Lager für illegale Einwanderer geplant

Israels Regierung

© APA/epa

Lager für illegale Einwanderer geplant

Die israelische Regierung hat am Sonntag den Bau eines Internierungslagers für illegale Einwanderer beschlossen. Das Lager soll Platz für bis zu 10.000 Gefangene bieten und in sechs Monaten fertiggestellt werden. Israel dürfe nicht zulassen, dass Tausende Wirtschaftsflüchtlinge jedes Jahr illegal ins Land kämen, Israelis ihre Jobs wegnähmen und den Charakter des jüdischen Staates verwässerten, hieß es aus Regierungskreisen.

Zaun zu Ägypten geplant
Vor der Abstimmung im Kabinett sagte Ministerpräsident Benjamin Netanyahu, das Lager sei nur ein Teil einer mehrgleisigen Strategie, die auch die Errichtung eines Zauns an der Grenze zu Ägypten vorsehe. "Wir müssen die wachsende Zuwanderung stoppen, die israelische Jobs gefährdet und den Charakter des Landes verändert", sagte Netanyahu.

Nach Schätzungen der Regierung werden heuer rund 13.000 illegale Einwanderer aus Afrika ins Land kommen. Zwischen 2006 und 2009 waren bereits 20.000 Illegale nach Israel eingereist. Zudem arbeiten nach Regierungsangaben rund 120.000 Gastarbeiter ohne gültige Visa in Israel.

Kritiker: Lager ist ein "Ghetto"
Kritiker werfen er Regierung vor, sich mit dem Bau des Lagers auch gegen politisch verfolgte Flüchtlinge zu richten. In einen Brief an Ministerpräsident Netanyahu nannte der israelische Verband für Bürgerrechte das geplante Lager ein "Ghetto". Israel, der Zufluchtsort der Überlebenden des Holocausts, dürfe verfolgte Menschen nicht zurückweisen.

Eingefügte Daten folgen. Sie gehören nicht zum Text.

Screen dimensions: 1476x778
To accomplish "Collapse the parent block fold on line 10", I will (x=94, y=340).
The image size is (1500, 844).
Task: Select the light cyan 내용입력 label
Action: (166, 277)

Netanyahu sagte, politische Flüchtlinge könnten weiterhin nach Israel kommen. Das Lager, in dem die Einwanderer versorgt und medizinisch betreut werden sollen, sei eine "humanitäre Lösung". Derzeit werden Illegale in einem Gefängnis in Südisrael untergebracht und freigelassen, sobald das Gefängnis überfüllt ist.

Eine Sprecherin des Innenministeriums sagte, ohnehin würden die Asylanträge von Flüchtlingen aus China, Thailand und weiterer Länder vorrangig geprüft. Anträge von Immigranten aus Eritrea oder dem Sudan würden gar nicht erst bearbeitet, weil Israel sie wegen der Lage in ihren Heimatländern ohnehin nicht zurückschicken würde, auch wenn ihr Asylantrag abgelehnt würde.